Таганский перекресток - Вадим Панов 6 стр.


— Вот твой Орешкин, — улыбнулась Зарема. — И перстень с ним. Я чувствую!

Шагах в тридцати от них, у неработающего фонтана, стояли трое мужчин. Упитанный лысеющий господин. Длинноволосый недотепа в яркой куртке. И черноволосый крепыш в черном пальто.

— Исмаил!

— А ты была права, Зарема, — прошептал Мустафа.

— Я всегда права, — улыбнулась девушка.

И резко ударила Батоева коленом в промежность.

— Ох!

Мустафа согнулся от боли и выпустил руку Заремы. Девушка сразу же отскочила в сторону.

— Стой!

— Батоев! — пронзительно закричала Зарема. — Мустафа Батоев!

Исмаил среагировал мгновенно: развернулся на крик, в руке появился — или показалось? — пистолет. Упитанный присел на корточки.

Телохранители заслонили Мустафу.

— Взять ее! Взять! Русского взять! Перстень взять! — хрипел из-за их спин Батоев.

Но телохранители видели то, чего не заметил шеф. С лавочек поблизости поднимались черноволосые мужчины. Солдаты Казибекова. Четверо. У одного кисть руки тонет в сложенной пополам газете. У второго — в сумке. Двое последних прячут руки под пальто. Правда, от Тверской подтянулись люди Мустафы. Еще трое.

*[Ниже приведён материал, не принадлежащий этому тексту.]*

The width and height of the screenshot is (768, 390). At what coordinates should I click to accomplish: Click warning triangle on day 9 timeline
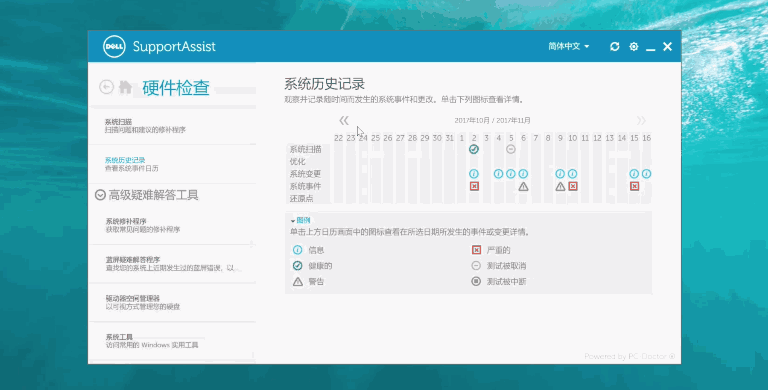point(560,186)
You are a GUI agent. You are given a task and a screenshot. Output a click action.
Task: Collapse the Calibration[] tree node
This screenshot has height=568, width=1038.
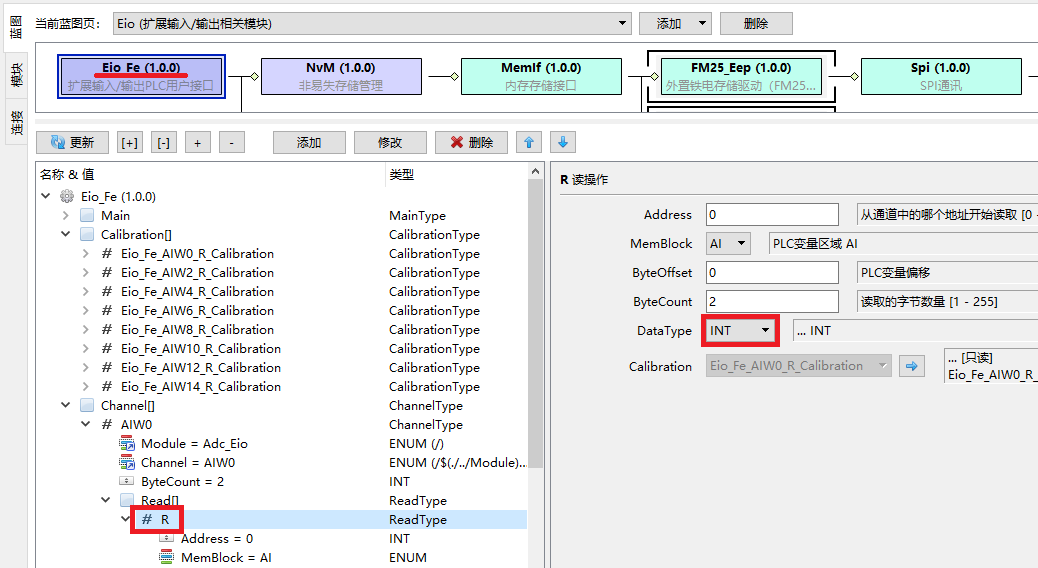point(66,235)
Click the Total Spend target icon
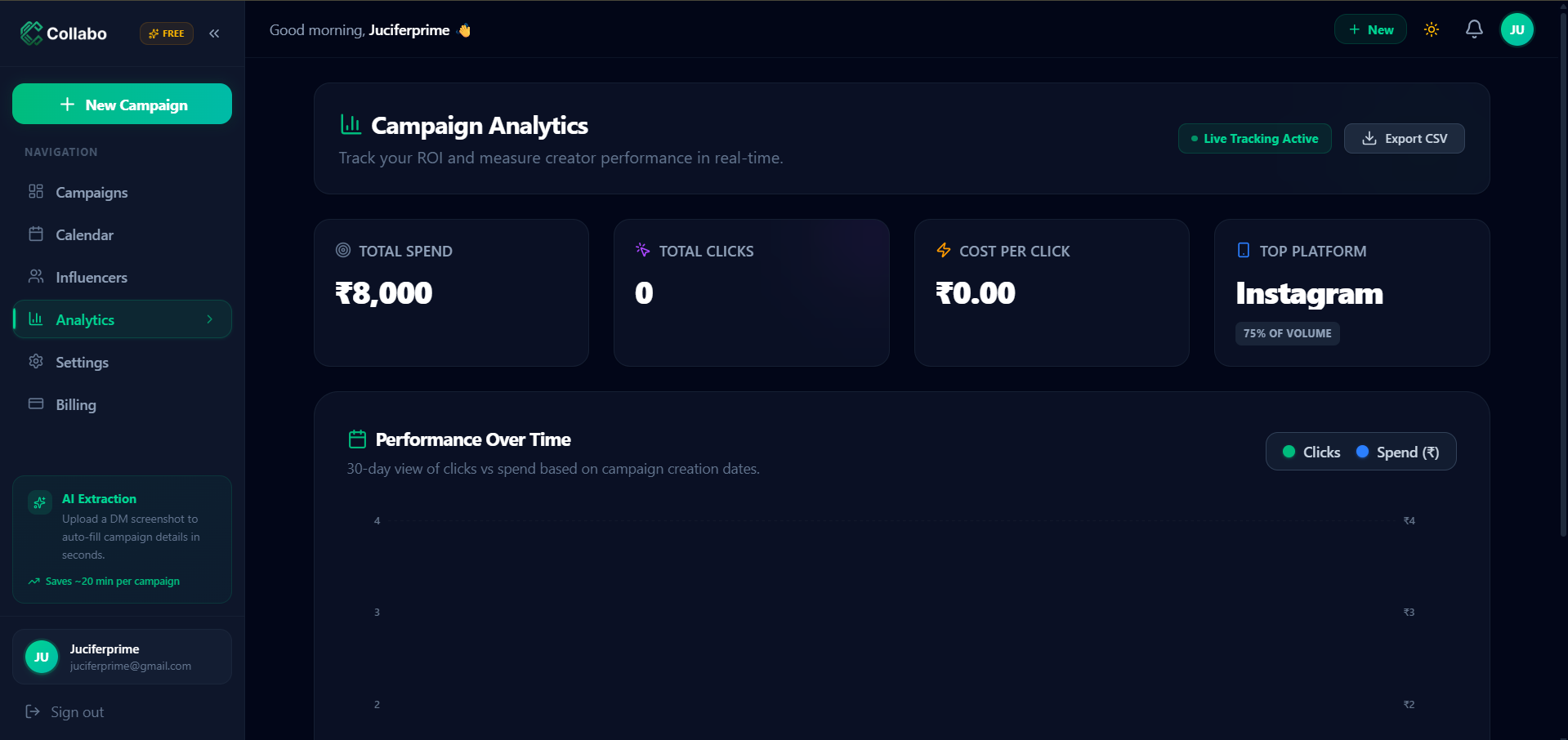This screenshot has width=1568, height=740. click(x=343, y=250)
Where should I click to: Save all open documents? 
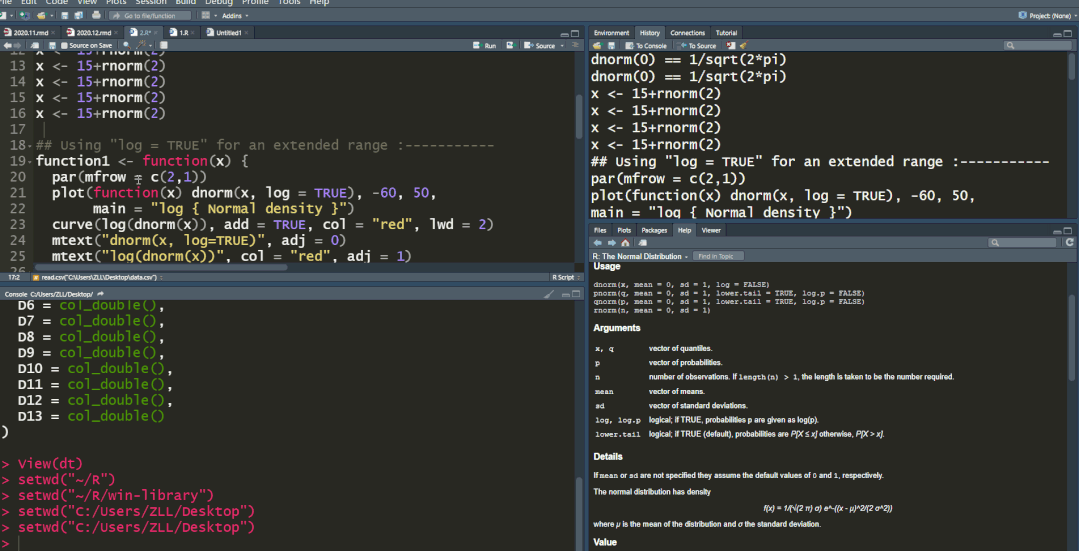coord(78,15)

Но не стрелять же, черт возьми, в самом центре города?!

И в какой-то момент все замерли.

И прохожие наконец-то увидели, что происходит нечто странное. Стали расступаться, боязливо отодвигаясь к деревьям.

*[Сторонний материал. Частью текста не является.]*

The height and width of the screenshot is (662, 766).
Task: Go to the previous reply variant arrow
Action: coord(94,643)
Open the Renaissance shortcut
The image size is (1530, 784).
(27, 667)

И насторожились милиционеры, до сих пор мирно болтавшие на перекрестке.

И никто не знал, что делать.

Никто, кроме Заремы.


Хватка у Исмаила оказалась железной. Даже когда раздался женский вопль — Орешкин не расслышал слов, показалось, прозвучало какое-то имя — и Исмаил обернулся, он все равно не выпустил Димкино плечо. Даже чуть сильнее сдавил, то ли показывая, что бежать бессмысленно, то ли машинально, увидев стоящих метрах в тридцати людей — толстого коротышку и окружавших его телохранителей. Судя по всему, их появление не обрадовало Исмаила, и Орешкин затосковал. Вонючка fOff на полусогнутых ногах направился к деревьям. На него никто не обращал внимания. Кому интересен предатель? Он свою роль сыграл. А Димка оставался вместе с Исмаилом в центре площади. И ждал, что вот-вот начнут стрелять. И проклинал вечеринку, на которой поругался с генеральным, ибо, не будь ее, сидел бы сейчас в теплом офисе да флиртовал бы с Ниной…

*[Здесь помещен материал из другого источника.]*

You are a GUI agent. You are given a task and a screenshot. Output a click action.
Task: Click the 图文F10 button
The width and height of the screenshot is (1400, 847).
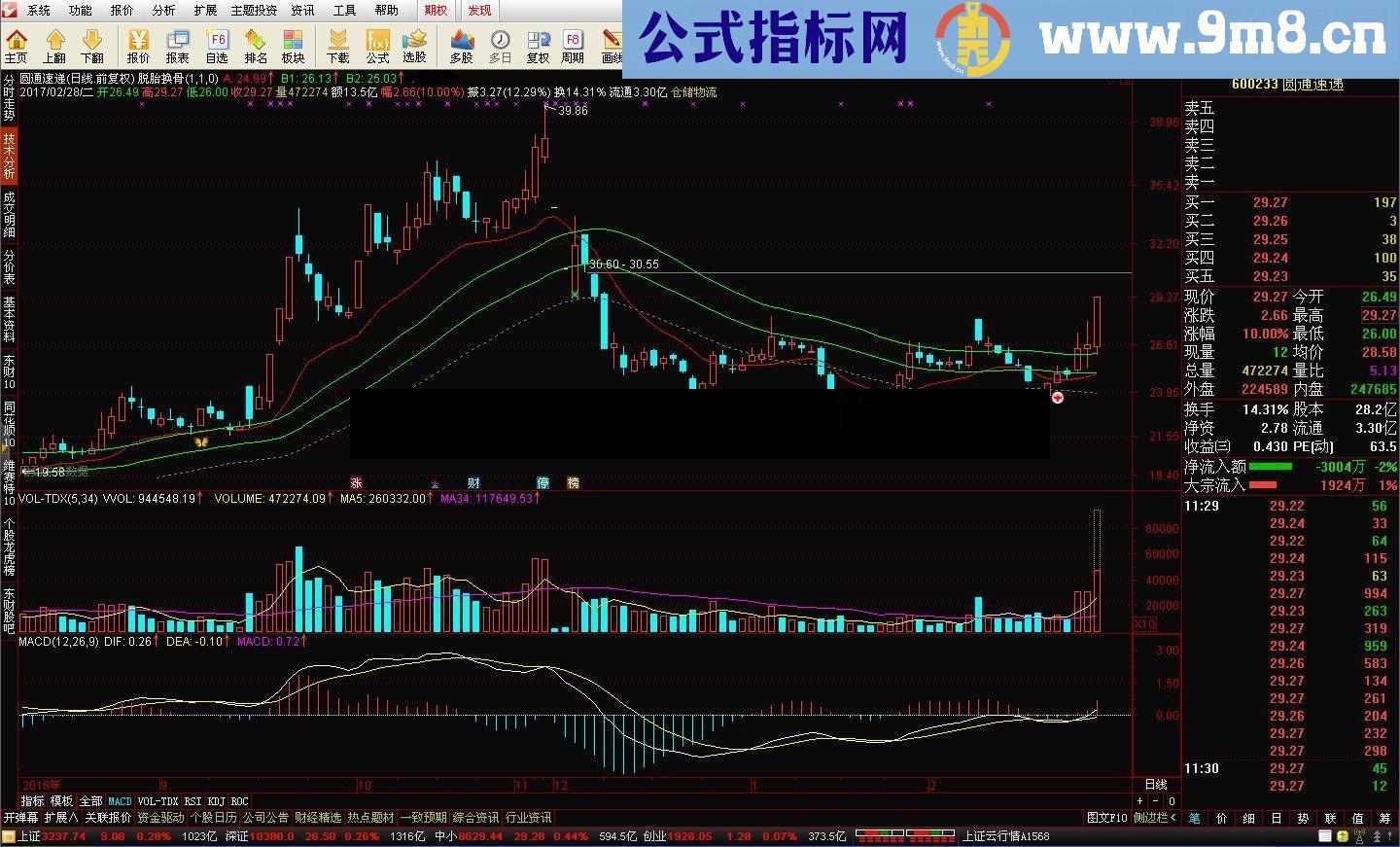pos(1106,818)
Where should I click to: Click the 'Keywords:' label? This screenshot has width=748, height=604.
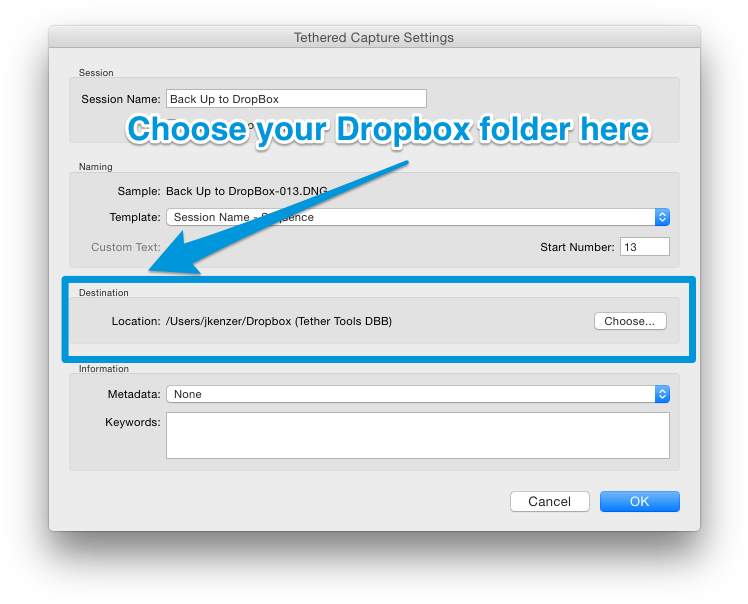coord(132,422)
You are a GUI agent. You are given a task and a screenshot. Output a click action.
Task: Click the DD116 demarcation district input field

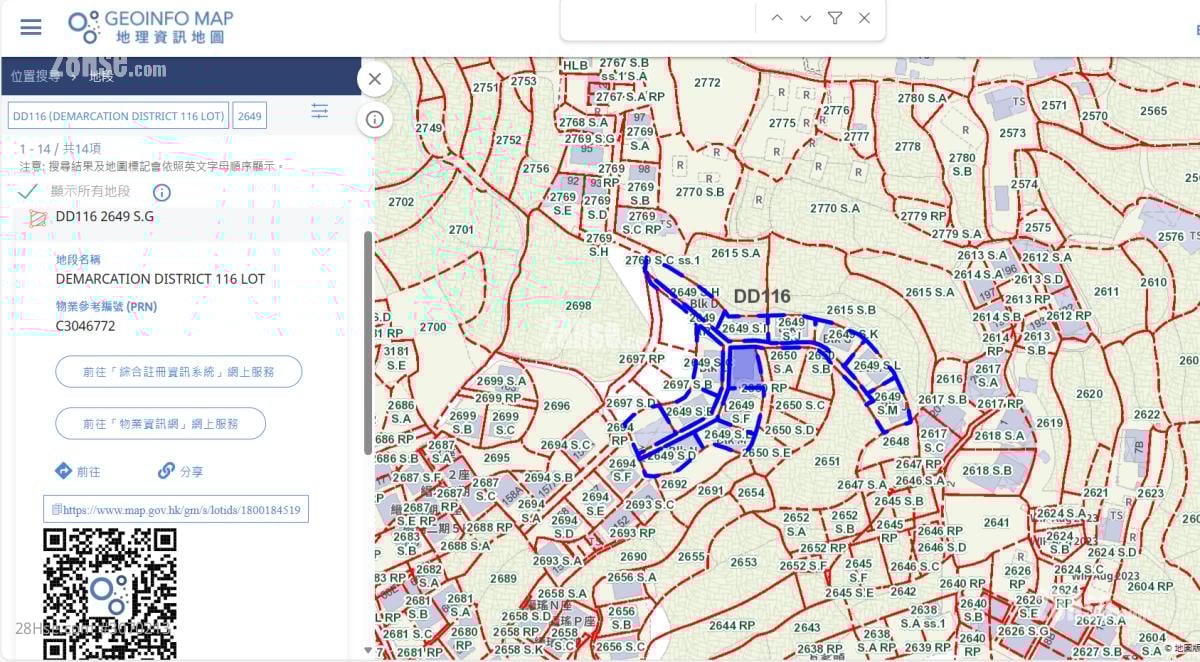point(118,116)
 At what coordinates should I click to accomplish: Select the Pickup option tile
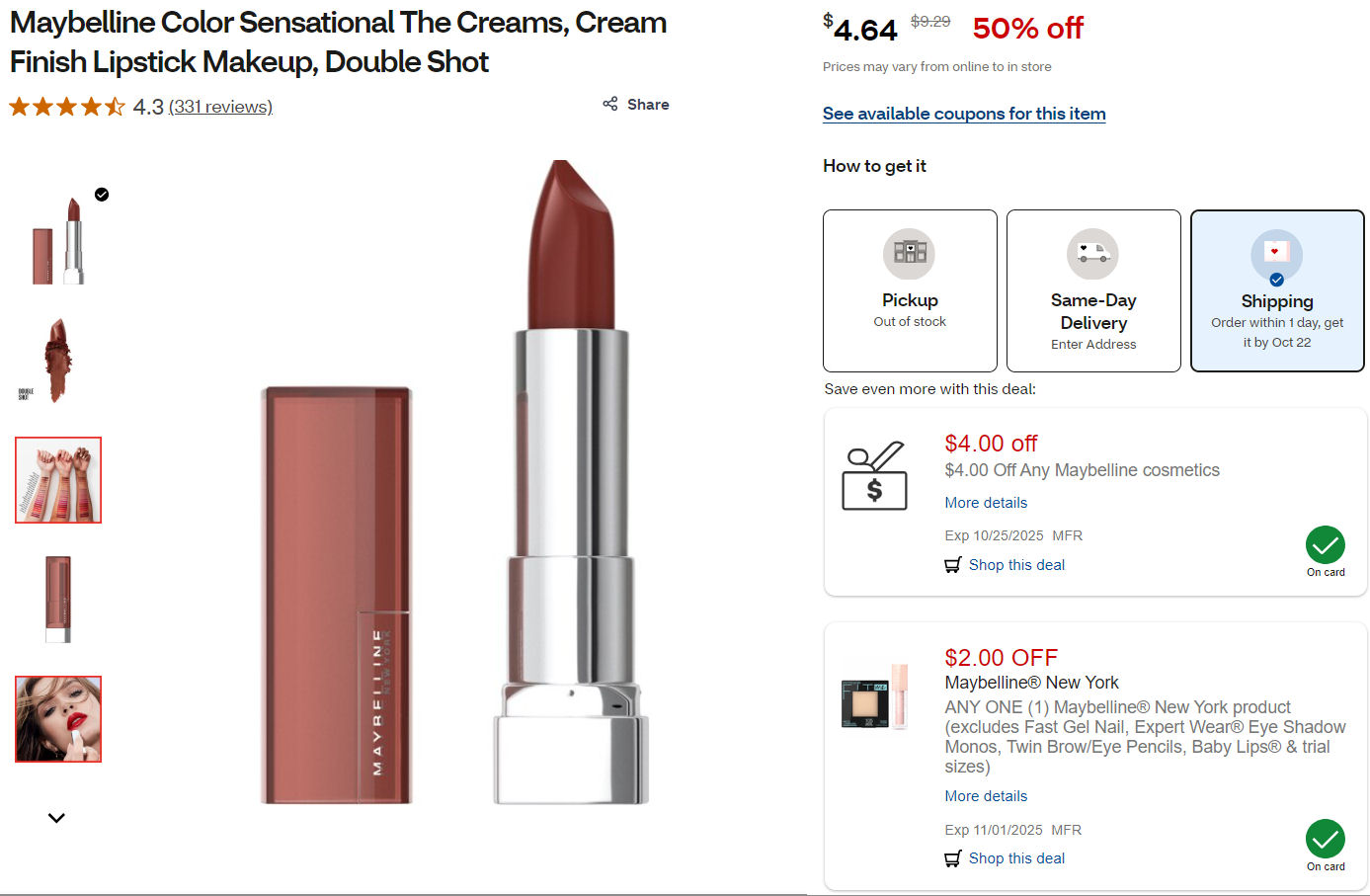(909, 291)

— Перстень давай, — прошипел Исмаил.

— Дома оставил.

Орешкин никогда бы не подумал, что его руку можно сжать еще сильнее. Оказалось — можно. Исмаил оказался настоящим терминатором.

— Перстень давай, гаденыш. Иначе положу.

— Вытащи меня отсюда, — с трудом превозмогая боль, ответил Димка. И заметил, что от перекрестка к площади направляются встревоженные милиционеры. Стало легче. — Выбираться будем вместе.

Откуда только взялась наглость? Откуда? Потом Орешкин понял — из метро. Он стал меняться, когда переломил себя и отправился на подозрительную встречу. Когда принял первое в своей жизни правильное решение, когда почувствовал себя смелым.

К сожалению, от терминатора не ускользнули перемещения стражей порядка.

— Перстень, сука! — В бок Орешкина уперлось что-то твердое. — Пристрелю.

И решимость стала таять.

Ноги у Димки подогнулись. Рука машинально опустилась в карман… И в этот момент на них налетело что-то маленькое, пушистое и очень-очень активное.

И очень шумное.


Подкравшаяся Зарема ударила Исмаила в спину. Не сбила с ног, конечно, куда там! Но оттолкнула, заставила отпустить Орешкина.

— Дима, бежим!

— Ты кто?! — Орешкин соображал с большим трудом. — Куда?!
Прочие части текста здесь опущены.